Collected data
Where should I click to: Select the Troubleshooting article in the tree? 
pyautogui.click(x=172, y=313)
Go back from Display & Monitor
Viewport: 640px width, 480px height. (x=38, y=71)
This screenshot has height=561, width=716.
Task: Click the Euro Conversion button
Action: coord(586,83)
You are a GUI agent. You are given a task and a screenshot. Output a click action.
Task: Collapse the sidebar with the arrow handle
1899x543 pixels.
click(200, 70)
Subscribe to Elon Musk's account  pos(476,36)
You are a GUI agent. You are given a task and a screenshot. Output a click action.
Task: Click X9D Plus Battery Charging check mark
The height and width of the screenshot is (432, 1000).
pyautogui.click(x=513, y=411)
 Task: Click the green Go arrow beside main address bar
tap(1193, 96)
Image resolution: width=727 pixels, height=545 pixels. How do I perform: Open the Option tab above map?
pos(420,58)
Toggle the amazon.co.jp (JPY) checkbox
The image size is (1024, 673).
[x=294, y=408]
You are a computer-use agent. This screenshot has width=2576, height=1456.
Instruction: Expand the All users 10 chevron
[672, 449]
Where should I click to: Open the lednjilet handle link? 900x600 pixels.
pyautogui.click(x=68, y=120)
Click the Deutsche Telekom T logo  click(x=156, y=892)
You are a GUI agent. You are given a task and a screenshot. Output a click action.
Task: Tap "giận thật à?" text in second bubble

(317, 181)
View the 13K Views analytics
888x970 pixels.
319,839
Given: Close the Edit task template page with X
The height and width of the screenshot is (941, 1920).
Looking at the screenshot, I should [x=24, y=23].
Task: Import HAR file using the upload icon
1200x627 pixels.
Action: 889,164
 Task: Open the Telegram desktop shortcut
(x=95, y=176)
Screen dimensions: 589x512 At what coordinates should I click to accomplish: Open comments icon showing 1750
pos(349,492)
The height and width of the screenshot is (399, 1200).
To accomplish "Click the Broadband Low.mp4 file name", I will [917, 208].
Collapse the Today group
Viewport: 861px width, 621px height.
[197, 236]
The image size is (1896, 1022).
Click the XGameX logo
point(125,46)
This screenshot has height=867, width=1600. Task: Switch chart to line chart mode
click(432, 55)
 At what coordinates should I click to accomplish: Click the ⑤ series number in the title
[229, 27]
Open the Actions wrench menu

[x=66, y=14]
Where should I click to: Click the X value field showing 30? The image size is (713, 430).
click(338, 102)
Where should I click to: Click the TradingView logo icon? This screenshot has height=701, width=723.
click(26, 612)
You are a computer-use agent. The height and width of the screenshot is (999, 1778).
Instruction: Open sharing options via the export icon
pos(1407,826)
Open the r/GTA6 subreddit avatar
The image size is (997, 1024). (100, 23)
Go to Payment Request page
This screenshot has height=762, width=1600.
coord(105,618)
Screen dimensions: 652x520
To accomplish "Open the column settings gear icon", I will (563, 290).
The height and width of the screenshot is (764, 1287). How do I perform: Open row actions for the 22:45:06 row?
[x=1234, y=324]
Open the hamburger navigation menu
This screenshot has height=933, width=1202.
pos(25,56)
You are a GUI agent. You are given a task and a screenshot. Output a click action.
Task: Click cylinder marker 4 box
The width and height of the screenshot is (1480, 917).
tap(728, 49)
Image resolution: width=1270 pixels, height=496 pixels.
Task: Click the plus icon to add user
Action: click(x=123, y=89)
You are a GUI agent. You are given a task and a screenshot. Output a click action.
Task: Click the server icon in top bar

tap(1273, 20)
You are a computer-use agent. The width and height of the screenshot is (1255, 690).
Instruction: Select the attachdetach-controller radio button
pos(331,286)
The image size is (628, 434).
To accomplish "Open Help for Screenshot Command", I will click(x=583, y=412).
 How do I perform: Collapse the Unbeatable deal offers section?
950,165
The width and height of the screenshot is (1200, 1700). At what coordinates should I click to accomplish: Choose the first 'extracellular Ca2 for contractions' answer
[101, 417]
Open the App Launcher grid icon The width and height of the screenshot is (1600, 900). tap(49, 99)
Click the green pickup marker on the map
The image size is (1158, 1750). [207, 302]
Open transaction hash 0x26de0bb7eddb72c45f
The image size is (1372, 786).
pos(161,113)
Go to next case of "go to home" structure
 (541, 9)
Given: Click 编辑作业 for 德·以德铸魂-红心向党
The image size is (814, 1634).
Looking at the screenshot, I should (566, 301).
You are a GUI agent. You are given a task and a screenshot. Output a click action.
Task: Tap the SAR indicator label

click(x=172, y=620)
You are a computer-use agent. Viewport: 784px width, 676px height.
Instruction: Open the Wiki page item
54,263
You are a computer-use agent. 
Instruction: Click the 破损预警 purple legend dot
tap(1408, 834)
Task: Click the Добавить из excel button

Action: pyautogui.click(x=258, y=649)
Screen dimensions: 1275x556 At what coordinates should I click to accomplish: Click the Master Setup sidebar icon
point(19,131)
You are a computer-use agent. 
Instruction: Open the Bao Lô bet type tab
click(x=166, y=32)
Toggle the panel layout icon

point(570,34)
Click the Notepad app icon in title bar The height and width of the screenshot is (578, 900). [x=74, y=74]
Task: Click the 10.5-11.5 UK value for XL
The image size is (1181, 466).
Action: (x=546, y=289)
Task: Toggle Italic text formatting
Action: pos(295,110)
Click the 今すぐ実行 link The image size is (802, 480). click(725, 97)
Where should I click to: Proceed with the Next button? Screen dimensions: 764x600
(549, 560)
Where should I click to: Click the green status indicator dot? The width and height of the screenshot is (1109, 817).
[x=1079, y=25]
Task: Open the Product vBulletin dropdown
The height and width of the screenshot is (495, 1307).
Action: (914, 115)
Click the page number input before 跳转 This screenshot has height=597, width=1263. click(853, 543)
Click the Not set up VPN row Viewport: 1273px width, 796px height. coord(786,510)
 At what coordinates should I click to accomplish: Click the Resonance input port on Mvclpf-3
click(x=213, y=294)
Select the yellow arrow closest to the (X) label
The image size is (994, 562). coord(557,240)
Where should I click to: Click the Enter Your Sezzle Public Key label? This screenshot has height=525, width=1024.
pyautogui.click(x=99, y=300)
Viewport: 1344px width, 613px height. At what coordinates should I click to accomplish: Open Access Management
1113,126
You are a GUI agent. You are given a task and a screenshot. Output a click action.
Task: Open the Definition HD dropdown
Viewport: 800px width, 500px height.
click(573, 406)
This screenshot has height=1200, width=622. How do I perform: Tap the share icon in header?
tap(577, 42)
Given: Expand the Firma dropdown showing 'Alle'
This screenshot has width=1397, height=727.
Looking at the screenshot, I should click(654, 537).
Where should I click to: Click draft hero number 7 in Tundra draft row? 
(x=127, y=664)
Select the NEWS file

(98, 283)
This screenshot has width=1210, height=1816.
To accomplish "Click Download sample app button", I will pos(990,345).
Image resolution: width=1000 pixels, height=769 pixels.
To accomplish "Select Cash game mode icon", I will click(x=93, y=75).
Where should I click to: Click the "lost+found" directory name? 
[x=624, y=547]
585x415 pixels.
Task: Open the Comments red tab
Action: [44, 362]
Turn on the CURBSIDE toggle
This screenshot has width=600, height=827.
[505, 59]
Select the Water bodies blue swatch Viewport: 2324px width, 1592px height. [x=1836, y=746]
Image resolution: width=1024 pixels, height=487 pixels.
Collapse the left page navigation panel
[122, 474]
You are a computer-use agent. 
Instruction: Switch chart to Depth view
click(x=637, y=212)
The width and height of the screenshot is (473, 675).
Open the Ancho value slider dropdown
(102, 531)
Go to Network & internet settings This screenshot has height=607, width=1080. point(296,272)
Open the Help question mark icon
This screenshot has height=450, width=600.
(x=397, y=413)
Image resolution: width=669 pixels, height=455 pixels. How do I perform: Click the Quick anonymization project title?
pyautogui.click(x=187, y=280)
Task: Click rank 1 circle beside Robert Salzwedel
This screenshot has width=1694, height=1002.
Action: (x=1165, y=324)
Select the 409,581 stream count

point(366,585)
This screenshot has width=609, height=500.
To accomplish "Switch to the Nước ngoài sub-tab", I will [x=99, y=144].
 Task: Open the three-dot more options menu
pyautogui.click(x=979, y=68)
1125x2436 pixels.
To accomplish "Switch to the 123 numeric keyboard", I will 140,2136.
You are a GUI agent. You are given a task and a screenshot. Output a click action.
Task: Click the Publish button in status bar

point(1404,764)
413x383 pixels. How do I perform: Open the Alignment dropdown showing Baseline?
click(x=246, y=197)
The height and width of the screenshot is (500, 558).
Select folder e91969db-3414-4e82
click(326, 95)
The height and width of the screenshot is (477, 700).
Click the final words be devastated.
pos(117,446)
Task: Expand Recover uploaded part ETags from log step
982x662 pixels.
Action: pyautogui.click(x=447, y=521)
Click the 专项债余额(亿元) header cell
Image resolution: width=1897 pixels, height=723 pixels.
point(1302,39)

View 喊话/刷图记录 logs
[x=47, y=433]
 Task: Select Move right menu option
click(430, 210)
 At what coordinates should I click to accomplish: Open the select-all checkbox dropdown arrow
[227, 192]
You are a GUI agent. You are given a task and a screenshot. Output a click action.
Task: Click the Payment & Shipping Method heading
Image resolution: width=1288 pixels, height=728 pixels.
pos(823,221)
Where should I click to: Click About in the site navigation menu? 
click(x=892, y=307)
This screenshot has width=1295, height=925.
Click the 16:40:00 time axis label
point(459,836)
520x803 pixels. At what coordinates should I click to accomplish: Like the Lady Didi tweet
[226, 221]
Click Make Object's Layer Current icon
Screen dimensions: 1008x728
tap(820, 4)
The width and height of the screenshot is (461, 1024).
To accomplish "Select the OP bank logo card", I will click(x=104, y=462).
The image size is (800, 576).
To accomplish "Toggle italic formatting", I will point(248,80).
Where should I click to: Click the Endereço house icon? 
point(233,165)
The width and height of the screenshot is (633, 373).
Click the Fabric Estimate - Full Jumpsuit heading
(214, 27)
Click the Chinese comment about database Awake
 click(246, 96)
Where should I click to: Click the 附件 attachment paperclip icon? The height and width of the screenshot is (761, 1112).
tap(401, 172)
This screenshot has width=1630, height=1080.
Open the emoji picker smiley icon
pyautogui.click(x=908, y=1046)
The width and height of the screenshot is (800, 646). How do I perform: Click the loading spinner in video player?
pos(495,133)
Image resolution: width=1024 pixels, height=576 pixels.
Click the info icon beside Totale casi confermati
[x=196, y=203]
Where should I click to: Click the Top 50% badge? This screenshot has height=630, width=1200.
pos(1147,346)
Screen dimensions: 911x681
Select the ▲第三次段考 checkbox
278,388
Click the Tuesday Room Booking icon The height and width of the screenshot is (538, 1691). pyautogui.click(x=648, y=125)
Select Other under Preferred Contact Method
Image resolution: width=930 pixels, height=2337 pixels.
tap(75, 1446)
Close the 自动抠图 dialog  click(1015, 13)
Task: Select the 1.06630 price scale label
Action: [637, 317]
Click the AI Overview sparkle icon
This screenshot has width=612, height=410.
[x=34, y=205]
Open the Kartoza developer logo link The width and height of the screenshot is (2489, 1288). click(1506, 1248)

**What you need to do:**
Please print the records above exactly from their first line. End with the line containing "Subscribe to Elon", and include it.

**Response below:**
Where should I click to: Select the Troubleshooting article in the tree? 
pyautogui.click(x=172, y=313)
Go back from Display & Monitor
Viewport: 640px width, 480px height. (x=38, y=71)
This screenshot has height=561, width=716.
Task: Click the Euro Conversion button
Action: coord(586,83)
You are a GUI agent. You are given a task and a screenshot. Output a click action.
Task: Collapse the sidebar with the arrow handle
1899x543 pixels.
click(200, 70)
Subscribe to Elon Musk's account  pos(476,36)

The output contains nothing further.